[Data listing Boundary: Start]
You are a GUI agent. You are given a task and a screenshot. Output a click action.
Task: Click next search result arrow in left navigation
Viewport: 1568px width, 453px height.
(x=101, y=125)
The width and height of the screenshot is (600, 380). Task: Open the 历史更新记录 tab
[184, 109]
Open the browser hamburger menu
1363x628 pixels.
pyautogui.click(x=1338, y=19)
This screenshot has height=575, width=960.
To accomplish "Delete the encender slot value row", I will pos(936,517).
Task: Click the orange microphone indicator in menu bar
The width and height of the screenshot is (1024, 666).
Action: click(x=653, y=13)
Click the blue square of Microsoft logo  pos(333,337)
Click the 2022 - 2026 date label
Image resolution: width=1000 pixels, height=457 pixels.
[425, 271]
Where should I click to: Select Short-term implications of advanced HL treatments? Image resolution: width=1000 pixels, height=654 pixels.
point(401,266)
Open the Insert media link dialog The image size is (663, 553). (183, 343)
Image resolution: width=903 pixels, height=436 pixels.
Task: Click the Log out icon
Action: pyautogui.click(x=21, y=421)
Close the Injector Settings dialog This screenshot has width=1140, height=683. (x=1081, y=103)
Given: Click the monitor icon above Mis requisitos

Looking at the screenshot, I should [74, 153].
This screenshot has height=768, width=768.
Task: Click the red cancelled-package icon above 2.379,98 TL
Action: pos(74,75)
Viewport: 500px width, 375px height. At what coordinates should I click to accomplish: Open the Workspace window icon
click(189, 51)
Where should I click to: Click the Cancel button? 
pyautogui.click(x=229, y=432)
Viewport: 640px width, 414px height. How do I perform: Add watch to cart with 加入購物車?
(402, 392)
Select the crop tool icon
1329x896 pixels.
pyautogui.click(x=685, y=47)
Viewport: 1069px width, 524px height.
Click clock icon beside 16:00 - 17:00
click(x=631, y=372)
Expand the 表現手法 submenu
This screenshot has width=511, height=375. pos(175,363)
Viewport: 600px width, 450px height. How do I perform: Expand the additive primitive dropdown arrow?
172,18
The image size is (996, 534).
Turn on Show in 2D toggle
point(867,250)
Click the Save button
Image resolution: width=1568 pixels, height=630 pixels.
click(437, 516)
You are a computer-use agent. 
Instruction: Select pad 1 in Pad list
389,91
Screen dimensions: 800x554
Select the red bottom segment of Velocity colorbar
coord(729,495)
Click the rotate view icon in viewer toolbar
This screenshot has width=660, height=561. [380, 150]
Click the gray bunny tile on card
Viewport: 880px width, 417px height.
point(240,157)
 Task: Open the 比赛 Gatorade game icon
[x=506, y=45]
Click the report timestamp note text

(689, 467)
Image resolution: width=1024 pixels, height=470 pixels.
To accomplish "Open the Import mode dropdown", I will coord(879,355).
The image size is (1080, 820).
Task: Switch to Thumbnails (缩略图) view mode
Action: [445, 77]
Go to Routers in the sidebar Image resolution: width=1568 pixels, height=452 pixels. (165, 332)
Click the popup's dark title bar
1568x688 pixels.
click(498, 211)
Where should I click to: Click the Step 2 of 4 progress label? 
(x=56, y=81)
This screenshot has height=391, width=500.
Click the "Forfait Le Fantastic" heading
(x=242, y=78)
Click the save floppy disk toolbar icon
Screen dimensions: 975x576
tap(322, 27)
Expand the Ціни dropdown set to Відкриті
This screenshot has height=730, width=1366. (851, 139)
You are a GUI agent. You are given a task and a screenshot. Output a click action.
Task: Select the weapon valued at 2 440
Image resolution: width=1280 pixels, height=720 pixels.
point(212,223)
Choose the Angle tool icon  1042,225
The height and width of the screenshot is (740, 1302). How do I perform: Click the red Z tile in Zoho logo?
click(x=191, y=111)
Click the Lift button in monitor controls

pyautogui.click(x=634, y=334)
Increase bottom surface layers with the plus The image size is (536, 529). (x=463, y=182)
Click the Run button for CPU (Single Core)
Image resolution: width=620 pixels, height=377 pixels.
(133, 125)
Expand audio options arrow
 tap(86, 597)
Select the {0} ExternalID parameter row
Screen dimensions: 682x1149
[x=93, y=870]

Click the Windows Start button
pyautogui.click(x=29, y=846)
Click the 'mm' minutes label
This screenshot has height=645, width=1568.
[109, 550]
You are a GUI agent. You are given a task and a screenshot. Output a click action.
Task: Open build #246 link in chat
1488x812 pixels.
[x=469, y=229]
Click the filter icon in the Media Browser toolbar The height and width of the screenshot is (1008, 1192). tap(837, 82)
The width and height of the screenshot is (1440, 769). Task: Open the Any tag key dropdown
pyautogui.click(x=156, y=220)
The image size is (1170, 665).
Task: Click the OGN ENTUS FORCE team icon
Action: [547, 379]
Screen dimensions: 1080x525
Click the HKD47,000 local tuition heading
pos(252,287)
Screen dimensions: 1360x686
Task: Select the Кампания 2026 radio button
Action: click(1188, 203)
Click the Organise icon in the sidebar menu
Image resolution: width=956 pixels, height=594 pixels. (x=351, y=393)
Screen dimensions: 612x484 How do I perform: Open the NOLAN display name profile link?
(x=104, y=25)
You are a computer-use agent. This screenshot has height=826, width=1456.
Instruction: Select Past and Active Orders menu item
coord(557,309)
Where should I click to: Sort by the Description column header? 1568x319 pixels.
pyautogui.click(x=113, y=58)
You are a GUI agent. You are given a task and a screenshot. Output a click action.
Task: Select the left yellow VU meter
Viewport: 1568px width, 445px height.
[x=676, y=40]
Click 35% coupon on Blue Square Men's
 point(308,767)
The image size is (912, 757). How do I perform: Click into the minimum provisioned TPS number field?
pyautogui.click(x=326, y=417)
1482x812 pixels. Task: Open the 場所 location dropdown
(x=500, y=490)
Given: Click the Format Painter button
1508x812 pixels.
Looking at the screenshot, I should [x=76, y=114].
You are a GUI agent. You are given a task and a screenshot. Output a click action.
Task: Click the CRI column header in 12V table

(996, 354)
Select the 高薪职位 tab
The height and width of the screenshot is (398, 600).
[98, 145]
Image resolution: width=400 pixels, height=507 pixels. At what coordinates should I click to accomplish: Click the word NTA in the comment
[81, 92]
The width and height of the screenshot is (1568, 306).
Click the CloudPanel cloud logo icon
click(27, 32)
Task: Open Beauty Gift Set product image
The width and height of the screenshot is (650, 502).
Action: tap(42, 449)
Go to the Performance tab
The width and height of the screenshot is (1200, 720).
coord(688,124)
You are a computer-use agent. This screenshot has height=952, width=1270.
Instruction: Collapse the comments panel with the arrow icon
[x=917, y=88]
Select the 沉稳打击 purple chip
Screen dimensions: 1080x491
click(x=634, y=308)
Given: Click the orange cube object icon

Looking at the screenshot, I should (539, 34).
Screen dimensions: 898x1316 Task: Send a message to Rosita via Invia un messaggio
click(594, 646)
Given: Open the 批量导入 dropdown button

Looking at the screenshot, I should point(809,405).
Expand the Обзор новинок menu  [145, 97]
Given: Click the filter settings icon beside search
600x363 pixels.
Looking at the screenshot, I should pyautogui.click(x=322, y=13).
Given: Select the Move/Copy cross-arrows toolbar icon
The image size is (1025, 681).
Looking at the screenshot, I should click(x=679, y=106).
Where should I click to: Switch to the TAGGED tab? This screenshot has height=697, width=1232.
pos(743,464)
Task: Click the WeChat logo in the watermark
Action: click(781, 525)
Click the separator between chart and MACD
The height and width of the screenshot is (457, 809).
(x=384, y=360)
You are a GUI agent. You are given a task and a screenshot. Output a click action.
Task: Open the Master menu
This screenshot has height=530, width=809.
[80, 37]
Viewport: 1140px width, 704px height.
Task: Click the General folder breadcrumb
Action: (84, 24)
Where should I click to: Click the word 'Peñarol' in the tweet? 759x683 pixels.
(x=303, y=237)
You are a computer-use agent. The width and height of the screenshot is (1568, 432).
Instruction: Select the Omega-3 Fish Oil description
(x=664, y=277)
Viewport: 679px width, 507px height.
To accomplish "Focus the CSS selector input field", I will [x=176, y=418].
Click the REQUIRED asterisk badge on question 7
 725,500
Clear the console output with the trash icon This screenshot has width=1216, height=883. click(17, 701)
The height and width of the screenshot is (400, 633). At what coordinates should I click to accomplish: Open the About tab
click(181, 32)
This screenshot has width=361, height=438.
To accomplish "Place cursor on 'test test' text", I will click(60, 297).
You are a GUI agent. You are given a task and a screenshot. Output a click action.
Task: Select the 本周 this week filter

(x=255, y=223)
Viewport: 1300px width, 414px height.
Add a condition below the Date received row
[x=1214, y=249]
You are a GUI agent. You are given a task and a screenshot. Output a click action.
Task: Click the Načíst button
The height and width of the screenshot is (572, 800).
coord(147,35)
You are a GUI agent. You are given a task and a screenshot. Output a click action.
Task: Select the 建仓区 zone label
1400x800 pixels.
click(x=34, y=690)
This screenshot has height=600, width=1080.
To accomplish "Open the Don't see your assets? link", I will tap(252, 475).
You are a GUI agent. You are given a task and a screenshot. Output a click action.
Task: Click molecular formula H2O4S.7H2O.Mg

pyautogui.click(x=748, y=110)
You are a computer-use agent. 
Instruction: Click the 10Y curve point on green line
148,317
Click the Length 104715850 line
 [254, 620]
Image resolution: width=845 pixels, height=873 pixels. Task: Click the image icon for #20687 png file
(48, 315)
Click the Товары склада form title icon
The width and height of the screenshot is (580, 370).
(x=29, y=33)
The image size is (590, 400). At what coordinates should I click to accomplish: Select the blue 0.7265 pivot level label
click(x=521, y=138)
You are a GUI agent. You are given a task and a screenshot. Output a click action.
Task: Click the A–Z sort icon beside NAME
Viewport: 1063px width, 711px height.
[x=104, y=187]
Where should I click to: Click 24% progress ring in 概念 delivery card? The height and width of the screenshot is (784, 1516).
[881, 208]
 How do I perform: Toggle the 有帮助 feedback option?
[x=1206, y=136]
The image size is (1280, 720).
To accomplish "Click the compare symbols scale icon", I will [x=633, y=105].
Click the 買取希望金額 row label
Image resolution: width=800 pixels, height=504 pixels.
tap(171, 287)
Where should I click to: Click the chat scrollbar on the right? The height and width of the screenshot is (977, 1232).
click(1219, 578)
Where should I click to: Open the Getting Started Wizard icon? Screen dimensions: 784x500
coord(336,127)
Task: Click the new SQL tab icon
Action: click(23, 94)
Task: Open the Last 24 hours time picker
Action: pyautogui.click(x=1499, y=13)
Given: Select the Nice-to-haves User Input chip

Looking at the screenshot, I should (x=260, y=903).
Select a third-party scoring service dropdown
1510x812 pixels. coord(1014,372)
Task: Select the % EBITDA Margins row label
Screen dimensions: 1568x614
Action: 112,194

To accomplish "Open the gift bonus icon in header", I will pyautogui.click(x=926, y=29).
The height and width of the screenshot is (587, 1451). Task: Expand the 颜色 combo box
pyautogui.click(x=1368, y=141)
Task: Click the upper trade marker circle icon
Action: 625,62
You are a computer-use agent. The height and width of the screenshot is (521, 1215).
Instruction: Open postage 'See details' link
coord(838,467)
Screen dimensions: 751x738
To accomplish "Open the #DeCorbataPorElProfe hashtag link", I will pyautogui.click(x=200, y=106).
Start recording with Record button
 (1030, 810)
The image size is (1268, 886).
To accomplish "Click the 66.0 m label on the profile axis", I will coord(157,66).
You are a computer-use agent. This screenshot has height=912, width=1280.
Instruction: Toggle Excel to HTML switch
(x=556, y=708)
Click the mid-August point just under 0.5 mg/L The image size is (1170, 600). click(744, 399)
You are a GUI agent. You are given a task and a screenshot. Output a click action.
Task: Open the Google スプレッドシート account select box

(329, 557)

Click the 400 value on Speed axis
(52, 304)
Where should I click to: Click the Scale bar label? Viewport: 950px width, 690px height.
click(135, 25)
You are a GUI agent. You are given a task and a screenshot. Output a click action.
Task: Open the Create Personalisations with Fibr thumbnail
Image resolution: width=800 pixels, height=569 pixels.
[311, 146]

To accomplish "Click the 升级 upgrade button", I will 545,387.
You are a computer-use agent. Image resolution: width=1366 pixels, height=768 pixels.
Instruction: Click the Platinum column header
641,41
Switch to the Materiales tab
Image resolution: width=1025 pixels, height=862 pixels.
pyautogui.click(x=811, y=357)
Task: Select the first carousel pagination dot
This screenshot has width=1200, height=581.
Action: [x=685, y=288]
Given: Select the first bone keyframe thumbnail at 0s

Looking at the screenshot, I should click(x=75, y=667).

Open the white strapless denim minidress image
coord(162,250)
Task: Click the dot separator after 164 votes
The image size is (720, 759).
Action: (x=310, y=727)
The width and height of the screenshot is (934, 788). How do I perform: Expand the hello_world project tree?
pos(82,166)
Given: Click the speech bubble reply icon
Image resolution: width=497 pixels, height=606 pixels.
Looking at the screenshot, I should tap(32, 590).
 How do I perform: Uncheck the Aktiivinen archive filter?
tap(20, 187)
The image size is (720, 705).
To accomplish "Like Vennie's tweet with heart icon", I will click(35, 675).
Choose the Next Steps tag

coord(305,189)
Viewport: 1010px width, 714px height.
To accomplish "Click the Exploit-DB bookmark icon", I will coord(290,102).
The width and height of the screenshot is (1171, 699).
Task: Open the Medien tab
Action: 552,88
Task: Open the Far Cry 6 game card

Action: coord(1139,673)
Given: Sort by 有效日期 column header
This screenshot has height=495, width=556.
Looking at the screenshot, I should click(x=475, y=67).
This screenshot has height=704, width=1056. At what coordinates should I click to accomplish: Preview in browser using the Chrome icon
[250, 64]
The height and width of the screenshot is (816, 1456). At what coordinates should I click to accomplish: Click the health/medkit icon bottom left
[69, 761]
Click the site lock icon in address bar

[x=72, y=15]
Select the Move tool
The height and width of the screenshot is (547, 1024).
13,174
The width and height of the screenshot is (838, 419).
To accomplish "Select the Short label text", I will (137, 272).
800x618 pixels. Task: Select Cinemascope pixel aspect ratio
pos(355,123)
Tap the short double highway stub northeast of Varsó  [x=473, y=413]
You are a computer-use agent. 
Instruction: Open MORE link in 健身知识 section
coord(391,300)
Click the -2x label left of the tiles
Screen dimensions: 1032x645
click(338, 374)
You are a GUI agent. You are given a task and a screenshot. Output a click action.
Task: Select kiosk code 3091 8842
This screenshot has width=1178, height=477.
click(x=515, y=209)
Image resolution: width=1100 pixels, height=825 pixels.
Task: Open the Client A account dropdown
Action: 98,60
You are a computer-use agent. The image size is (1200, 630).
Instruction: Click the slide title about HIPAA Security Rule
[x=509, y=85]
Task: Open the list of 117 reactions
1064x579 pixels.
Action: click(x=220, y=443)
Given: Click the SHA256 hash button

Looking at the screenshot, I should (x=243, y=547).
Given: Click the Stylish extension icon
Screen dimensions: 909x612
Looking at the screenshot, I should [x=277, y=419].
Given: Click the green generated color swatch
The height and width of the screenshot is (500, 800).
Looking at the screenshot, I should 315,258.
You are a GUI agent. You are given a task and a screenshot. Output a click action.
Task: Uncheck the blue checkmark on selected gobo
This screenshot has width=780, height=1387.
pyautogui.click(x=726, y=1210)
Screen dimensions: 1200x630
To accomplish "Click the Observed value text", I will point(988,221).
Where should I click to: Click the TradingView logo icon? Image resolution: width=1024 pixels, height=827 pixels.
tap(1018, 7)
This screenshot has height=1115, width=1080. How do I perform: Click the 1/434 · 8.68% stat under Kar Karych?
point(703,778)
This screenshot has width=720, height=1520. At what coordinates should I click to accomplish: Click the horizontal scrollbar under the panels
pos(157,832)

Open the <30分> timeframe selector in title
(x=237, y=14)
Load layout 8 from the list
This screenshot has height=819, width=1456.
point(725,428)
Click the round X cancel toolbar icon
[Data listing Boundary: End]
Task objective. Would you please show every line of the material above that includes the string "separator"?

Exercise response.
Click the separator between chart and MACD
Task: Click the dot separator after 164 votes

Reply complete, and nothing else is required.